The Eximbank is generally prohibited by law from financing exports of
defense articles except for nonlethal articles, categorized as
dual-use, intended primarily for civilian purposes.\12 The Eximbank
may also finance equipment and services on the U.S.  munitions
list\13 for drug interdiction purposes if the President determines
that the sale is in the U.S.  national interest.  The Foreign
Military Financing Program provides loans for eligible products
similar to the DELG Program but restricts direct commercial sales to
nonstandard defense articles and services.\14 The Foreign Military
Sales Program is the avenue through which most Foreign Military
Financing Program dollars are spent.\15

The DELG Program is not as advantageous to eligible borrowers as the
other U.S.  programs because the DELG Program requires a country to
fully cover its assessed risk of default as well as administrative
fees.  In contrast, the Eximbank offers the borrower an option to
finance the exposure fee that covers part of its assessed risk and
add the fee into the guaranteed loan amount.  The Eximbank subsidizes
the remaining amount needed to cover the risk of default.  According
to Eximbank officials, borrowers almost always choose to finance the
fee.  In the hypothetical example shown in table 4, the Eximbank
issued a loan guarantee for 85 percent of the contract price of $100
million and charged the borrower an exposure fee of 14 percent of the
85-percent loan guarantee.  The fee is rolled into the loan guarantee

                                Table 4
                 Example of Hypothetical Eximbank Loan
                    Guarantee (dollars in millions)

Transaction feature                                             Amount
------------------------------------------------------  --------------
Contract price                                                  $100.0
Loan guarantee amount for contract                                85.0
Borrower's exposure fee                                           11.9
Total loan guarantee amount                                      $96.9
The examples in table 5 contrast exposure fees for a given country
risk assessment category in the DELG Program and in Eximbank for the
same risk category and loan repayment term.  As the country's risk
rating and repayment period increase, the borrowing country has to
pay a higher exposure fee under both programs.  However, the fees are
higher under the DELG Program as compared to Eximbank's subsidized

                                Table 5
                    DELG and Eximbank Exposure Fees

                                             Exposure fee (percent of
                                                 loan guarantee)
Borrowing country's risk            period
rating (1=low; 8=high)             (years)        DELG\a      Eximbank
----------------------------  ------------  ------------  ------------
4                                        5          5.38          2.75
6                                        5         13.63          4.14
6                                       12         22.55         11.41
7                                       12         33.50         17.11
\a DELG examples are based on a 1-year disbursement period, the
lowest end of the DELG fee range. 

Source:  DELG Program guidance applicable for fiscal year 1998. 

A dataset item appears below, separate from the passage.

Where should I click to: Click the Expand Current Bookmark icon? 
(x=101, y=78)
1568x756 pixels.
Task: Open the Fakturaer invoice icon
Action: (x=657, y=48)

Commitment levels in both the DELG Program and the Eximbank's
dual-use financing have been below authorized caps.  As of the close
of fiscal
year 1998, the total value of dual-use exports receiving Eximbank
financing since 1995 was about $264 million.  Also, the Eximbank has
financed four drug interdiction projects involving defense articles
since 1990.  Eximbank financing may be available, subject to
limitations, to almost 200 countries.\16 However, four
countries--Brazil, Indonesia, Romania, and Venezuela--received loans
or loan guarantees for dual-use exports between 1995 and 1998. 

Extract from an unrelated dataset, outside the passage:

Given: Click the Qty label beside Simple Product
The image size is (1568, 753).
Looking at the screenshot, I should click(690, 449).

The Foreign Military Financing Program's authority to issue new loans
also has not been fully used and few countries are undertaking new
commitments.  In fiscal year 1997, five countries--Greece, Turkey,
the Czech Republic, Poland, and Hungary--were considered for Foreign
Military Financing Program subsidized loans.  The Central European
countries did not participate because of (1) the perceived high
interest rate, (2) restrictions on countries' use of the loan, (3)
internal budgetary constraints, or (4) internal political conditions
such as the timing of legislative sessions.  In fiscal year 1998, the
appropriations act did not limit loan eligibility to specific
countries; however, DOD continued its initiative with the three
Central European countries and in 1998, one country, Poland,
indicated interest in accepting a loan because of a more favorable
interest rate.  DOD officials said they were planning to convert
unused fiscal year 1998 Foreign Military Financing loan subsidies to

\12 For additional information on the Eximbank, see U.S. 
Export-Import Bank:  Process in Place to Ensure Compliance with
Dual-Use Export Requirements (GAO/NSIAD-97-211, July 17, 1997) and
correspondence reporting on end uses of items financed and additional
financing commitments (GAO/NSIAD-98-244R, Sept.  1, 1998). 

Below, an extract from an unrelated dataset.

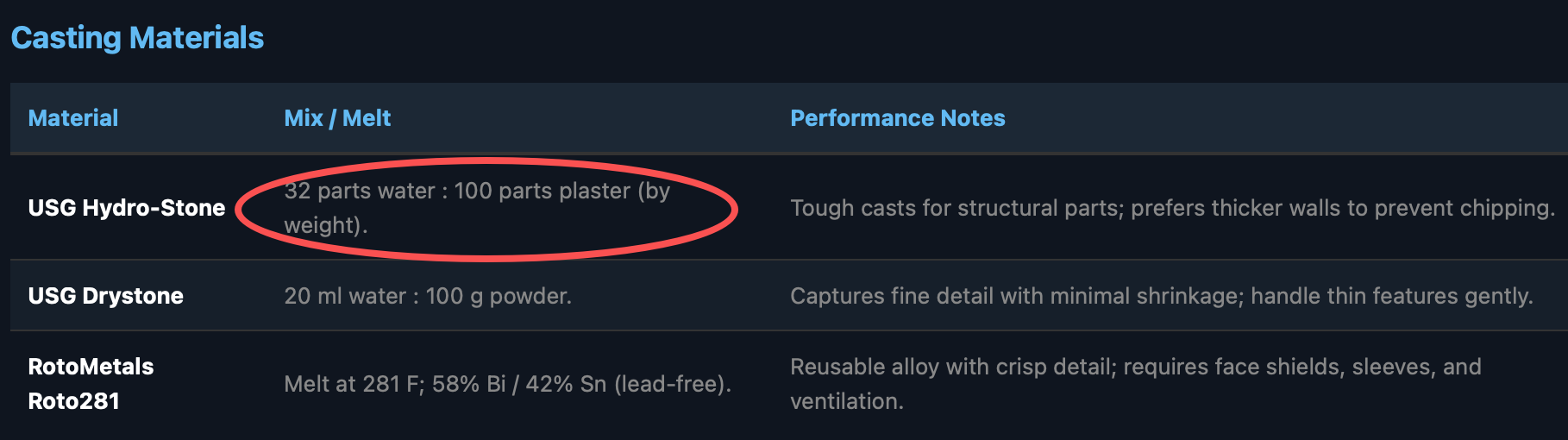Click the Drystone fine detail performance note
Screen dimensions: 1568x440
[x=1161, y=296]
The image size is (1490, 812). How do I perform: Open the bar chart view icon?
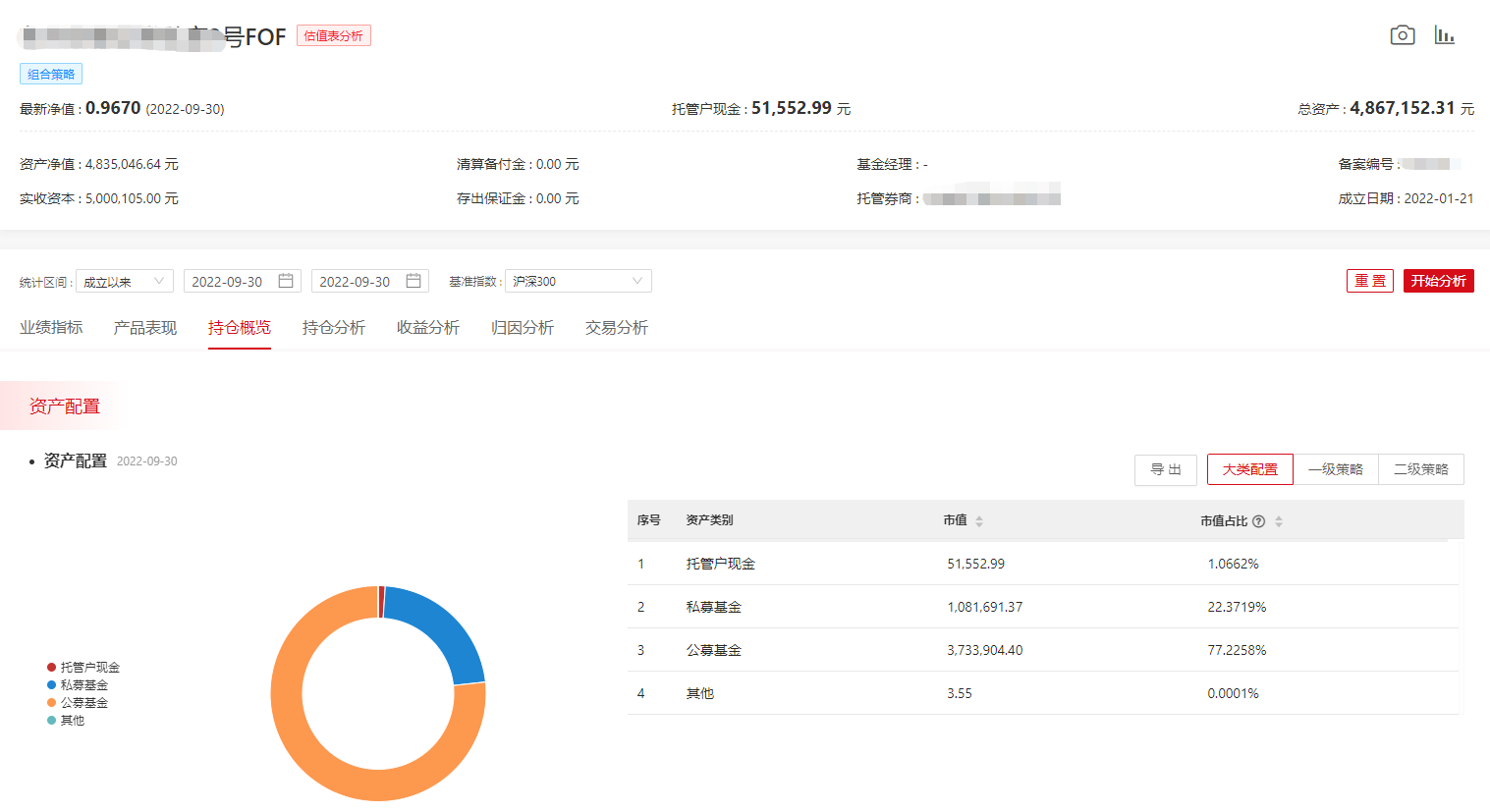(1444, 34)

\13 The U.S.  munitions list is published in the Department of
State's International Traffic in Arms Regulations. 

\14 Nonstandard items are those DOD items that do not have national
stock numbers.  However, a purchasing country may request in writing
exceptions from DSCA for the commercial procurement of standard DOD
items that have national stock numbers. 

\15 The Foreign Military Sales Program allows foreign government
purchasers to acquire U.S.  defense articles and services from DOD,
which manages the acquisitions using its established contracting

\16 The Eximbank makes available on its Web site a Country Limitation
Schedule.  The listing effective October 15, 1998, contains 199
countries and their limitations for financing. 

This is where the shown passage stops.